Looking back at Zack Snyder’s feature directorial debut, there’s no denying DAWN OF THE DEAD hits a little differently now in a post- (or is that mid-) COVID world. You can tell who would be an anti-maskers almost straight away – the multitude of bite marks are a dead giveaway for starters.
Working from a script by James Gunn – fresh off penning both Scooby-Doo films, directing a remake of so revered a movie as George Romero’s original was a bold choice for a theatrical debut but Zack Snyder would end up delivering something very different than Romero’s eerie consumerist critique, but just as good in its own way.
When the world suddenly collapses in the face of a virulent and seemingly unstoppable plague which turns people into aggressive, flesh-eating zombies, a nurse (Sarah Polley), a policeman (Ving RHames), a young married couple (Mekhi Phifer and Inna Korobkina), a salesman (Ty Burrell) and other survivors (Michael Kelly, Kevin Zegers, Michael Barry) in a Midwestern shopping mall. But as their situation becomes more desperate and nerves start to fray, they face up to the unwelcome need to leave their temporary sanctuary in search of somewhere more sustainably secure.
Snyder sets out his stall from the first frame of DAWN OF THE DEAD, going straight for the jugular with a pulse-pounding and relentless sequence of the quiet streets of suburbia falling to the ravenous horde of zombies. It’s a masterclass in disorientating horror as we accompany Sarah Polley’s Anna as she desperately struggles to stay alive while attempting to piece together just what the hell is going on. The assembly of the principle cast is efficient and economical and its only once there’s a chance to catch our rgged breath in the perceived satey of the shooping mall that the character interplays which always provide the real drama of any zombie movies start to come into play. CJ (Michael Kelly) is both an archetypal survivalist and the beginning of what would go on to become a staple of Snyder’s work: ready to act in a crisis, especially when that action requires cruelty or lethal force but utterly uninterested in anything involving compassion, kindness or supporting others. DAWN OF THE DEAD is interested in humanity stripped back to the bone, red in tooth and claw and in that interest, it finds its soul mate in its director.

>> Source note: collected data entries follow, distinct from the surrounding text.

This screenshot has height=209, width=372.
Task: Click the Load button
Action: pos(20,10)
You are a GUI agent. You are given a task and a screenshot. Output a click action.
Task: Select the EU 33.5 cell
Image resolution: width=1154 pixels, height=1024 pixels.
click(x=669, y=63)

Snyder’s decision to ramp up the danger by creating a more kinetic zombie threat pays dividends and pioneers the cinematic idea of the irresistible fast-moving flood of zombies overwhelming their victims. Before this, carelessness cost lives in zombie movies but after this dawn, being careful won’t be enough, you’ll need to be quick – and lucky – to survive.

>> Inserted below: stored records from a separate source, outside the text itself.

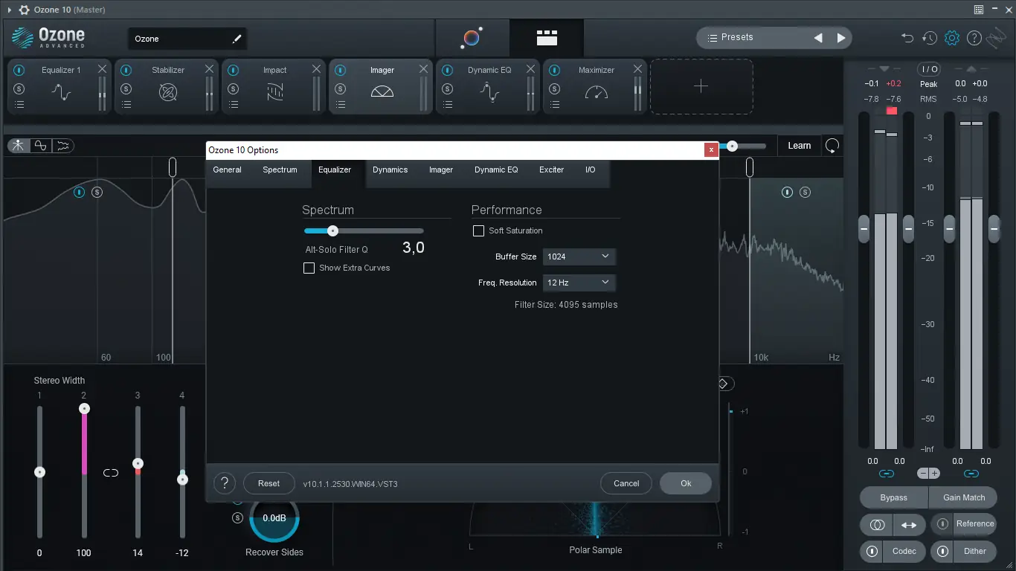The image size is (1016, 571).
Task: Switch to the Exciter tab in Options
Action: (x=551, y=170)
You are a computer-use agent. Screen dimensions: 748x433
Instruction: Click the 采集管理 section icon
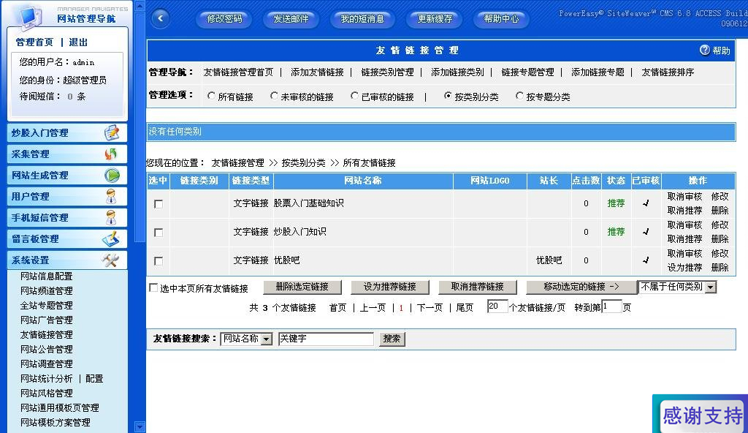111,154
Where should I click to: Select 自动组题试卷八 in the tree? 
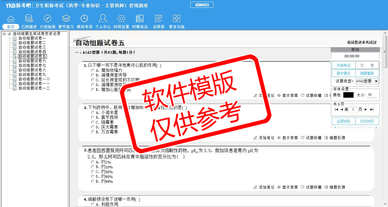point(32,70)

More action-packed than its progenitor, Snyder keeps things moving at pace although there’s little sign of the stylistic flourishes he’d bring to bear on 300 and perfect with WATCHMEN which would go on to define and then dominate his work forevermore. In a way, watching 2004’s DAWN OF THE DEAD now is akin to seeing what Zack Snyder was like before he was bitten by and succumbed to the graphic novel edgelord virus that’s infected his work and fandom ever since. Perhaps it was while working on this film that Snyder acquired his taste for thousands of shambling followers, mindlessly hanging on his every word?

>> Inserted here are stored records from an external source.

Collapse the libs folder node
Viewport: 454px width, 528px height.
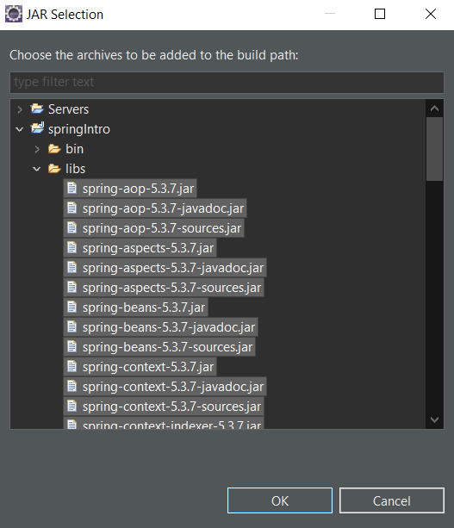pos(37,169)
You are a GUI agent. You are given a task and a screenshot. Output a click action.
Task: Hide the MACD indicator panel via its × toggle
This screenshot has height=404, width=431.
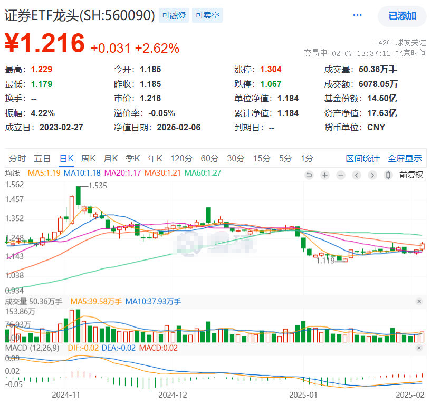pos(419,348)
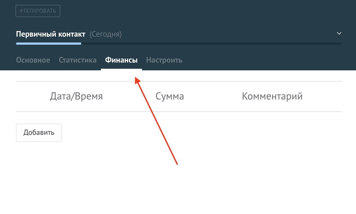Click the active tab underline indicator
Viewport: 356px width, 214px height.
point(121,69)
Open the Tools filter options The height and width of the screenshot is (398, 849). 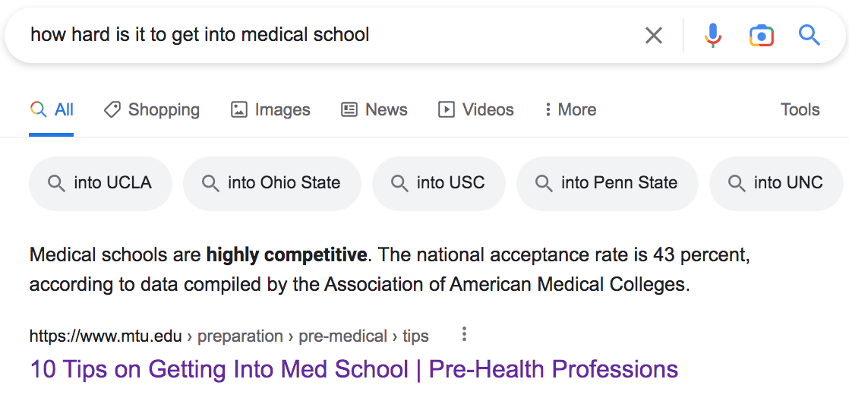click(800, 110)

Out and out frightening rather than creepy and thought-provoking, Snyder and Gunn’s reimagining isn’t particularly interested in a deconstruction of late-stage capitalism – the mall is more of a location than a commentary on the shambling mindlessness of consumerism. There’s more of a mediation on redemption and reinvention, though, as the old world collapses it reveals both opportunities and temptations for the group of survivors suddenly freed from societal constraints. With solid performances, smart action and a wickedly knowing use of the genre’s tropes to terrific effect, DAWN OF THE DEAD is an apocalypse you can believe in.